25 BTC and 50 LTC respectively (2014) are the new block incentives of Bitcoin and Litecoin. However every 210,000 blocks, Bitcoin rewards are halved, and every 840,000 blocks, Litecoin rewards are halved.
Even it takes years for the valuation of the coin to be halved because of how long it takes for Bitcoins (especially) and Litecoins to be mined (10 minutes for a Bitcoin and 2.5 for a Litecoin).
Creation of Litecoin
Litecoin has strongly tracked Bitcoin ever since its conception. The core protocol updates for Litecoin are largely focused on core protocol updates for Bitcoin.
Litecoin was the first of the top 5 proof-of-work cryptocurrencies to implement Segwit in May 2017, during the height of the scaling controversy in 2017, with Bitcoin trailing a few months later in August 2017.
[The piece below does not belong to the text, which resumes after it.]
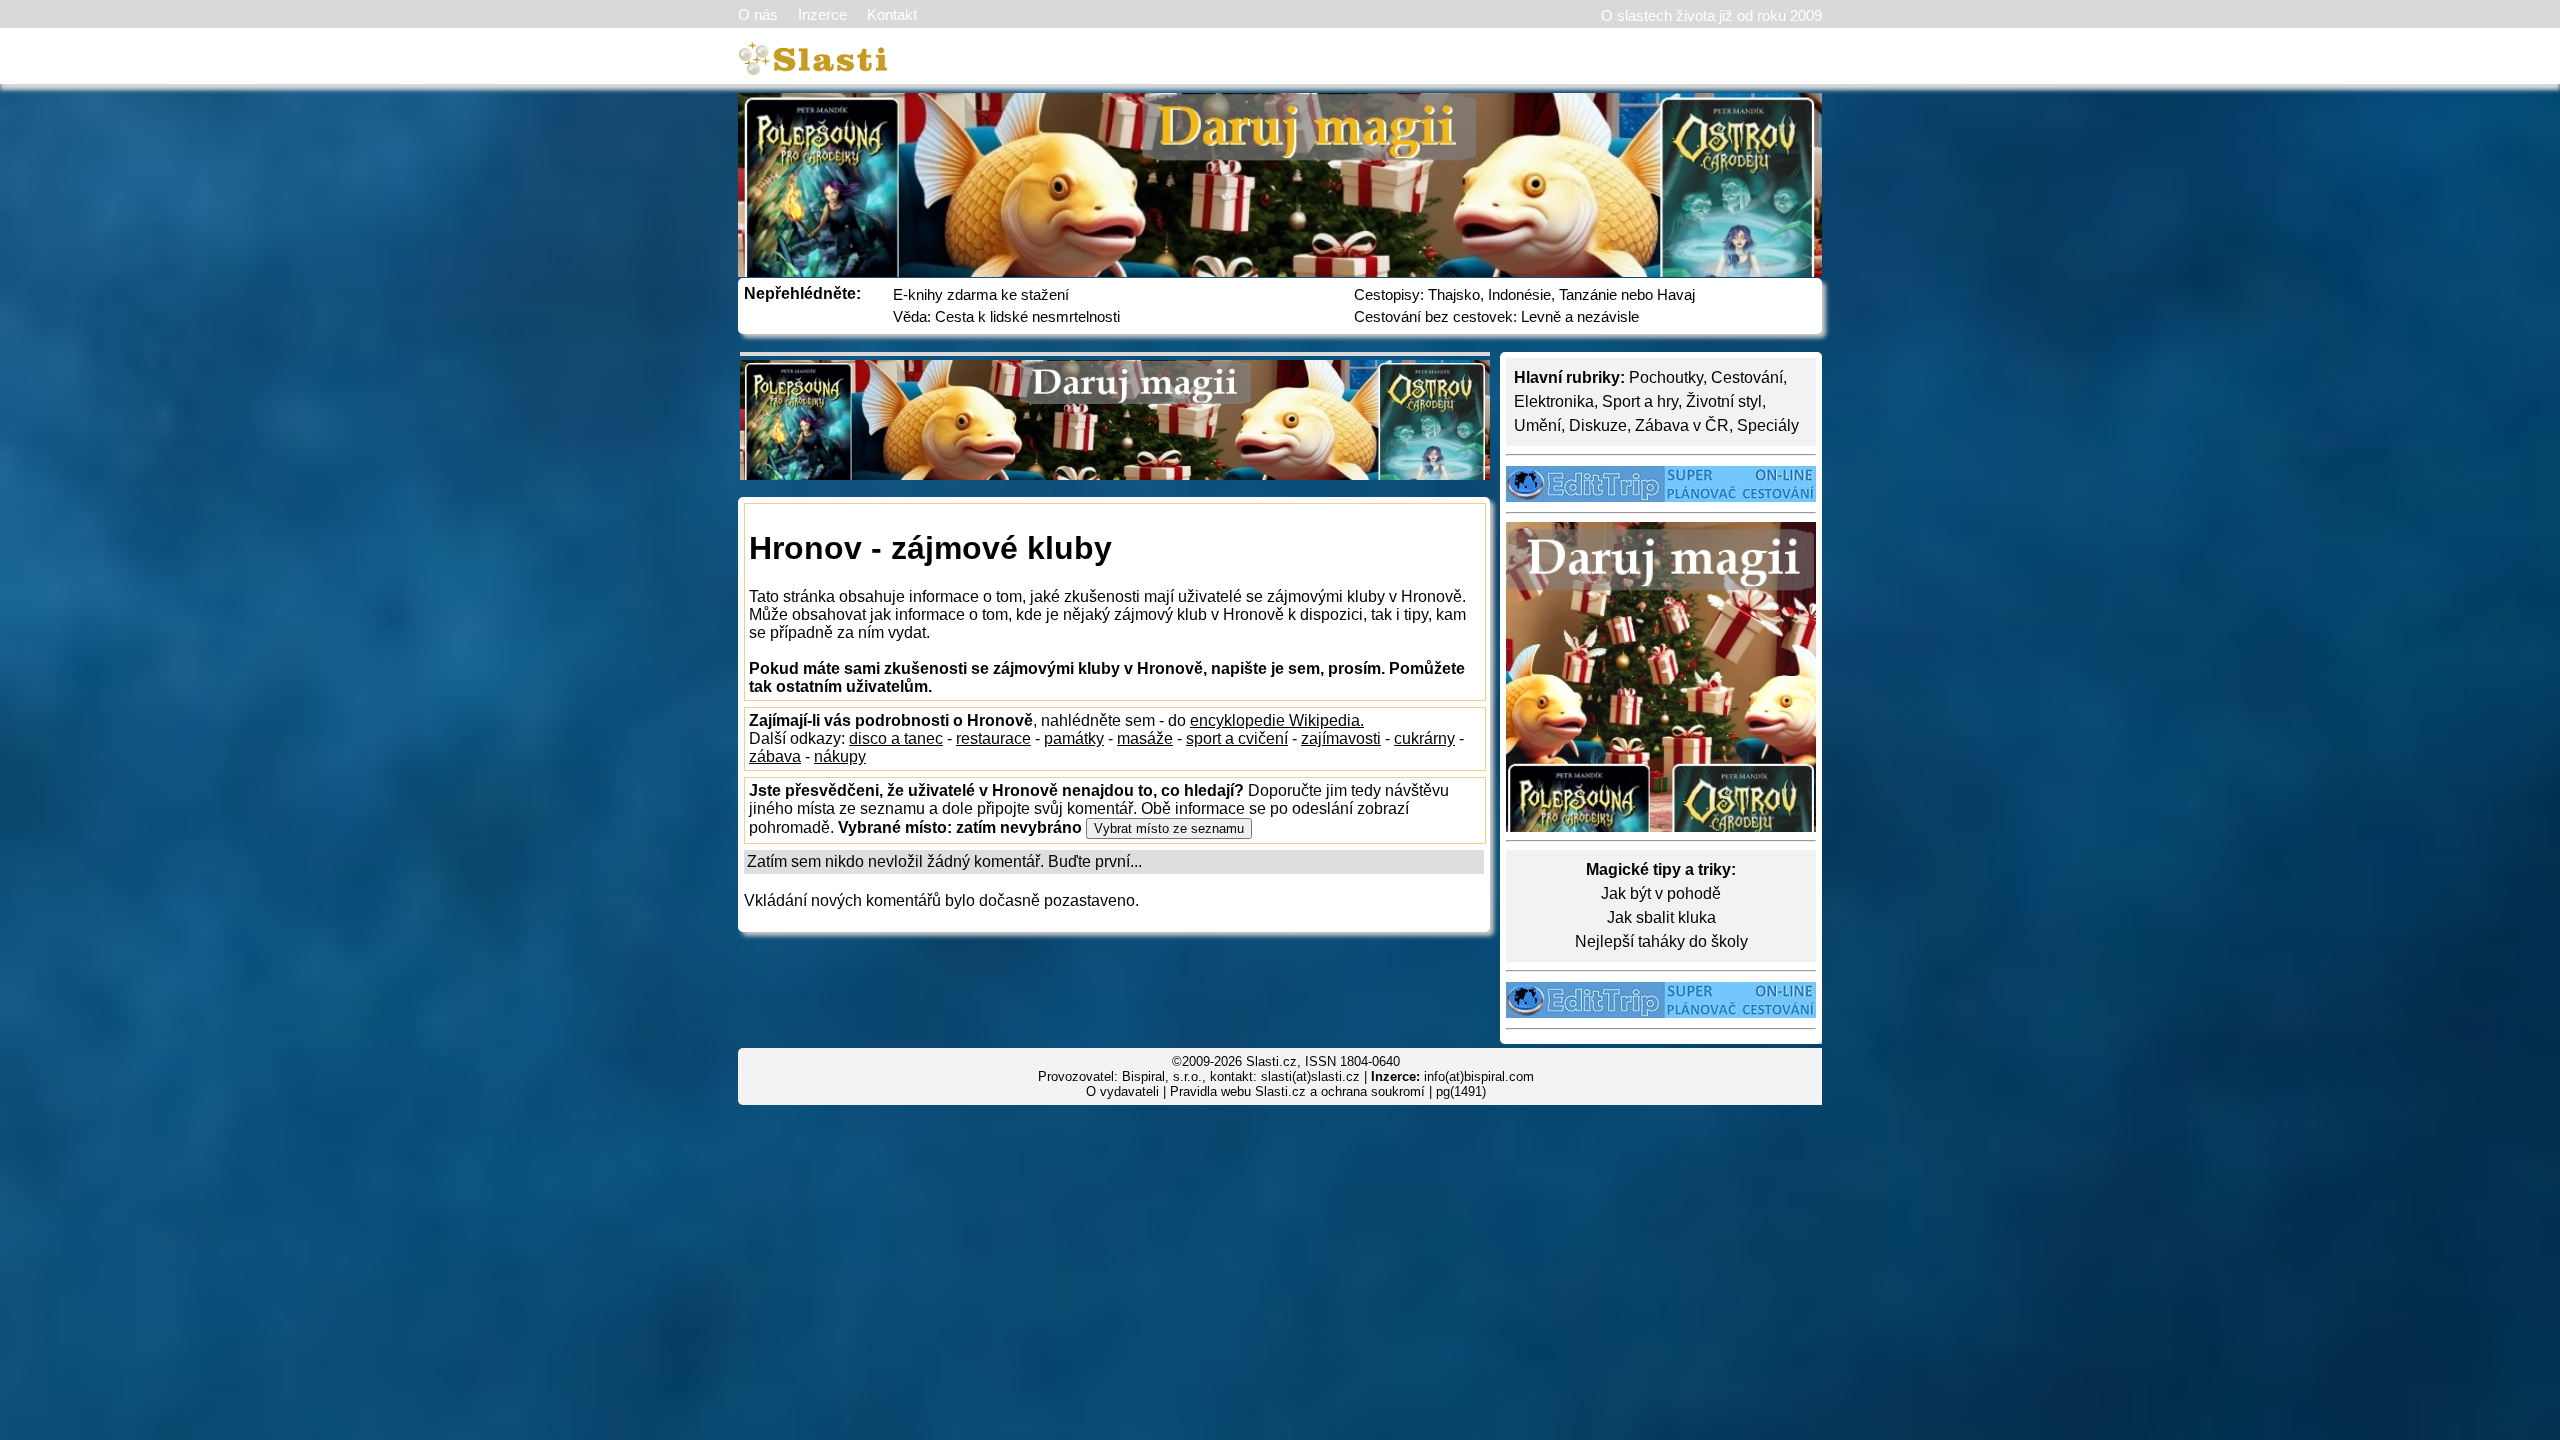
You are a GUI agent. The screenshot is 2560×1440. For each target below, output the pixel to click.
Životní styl (1724, 401)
In 2019, the founder of Litecoin, Charlie Lee, revealed that Litecoin would use the Mimblewimble protocol (popularized by Grin and Beam) to plan private transactions. Progress is currently ongoing and it has been announced that testing networks are scheduled to be usable in September 2020.
How do I hold Litecoin?
Similar to Bitcoin, users may hold Litecoin on a variety of cryptocurrency wallets. Users should use hardware wallets such as Trezor and Ledger along with software-only wallets is another additional move that will help shield the cryptocurrencies.
Such mechanisms essentially isolate the private keys on an external device so even without passphrases that only you use as a recipient, hackers will not have access to it.
It is crucial to note that protecting cryptocurrencies correctly is very much like being your own bank, and rather clearly – if you lose access to your private keys without a backup, there is certainly no way to reclaim your money. In secure and secret locations, make sure you already have copies (or duplicate copies).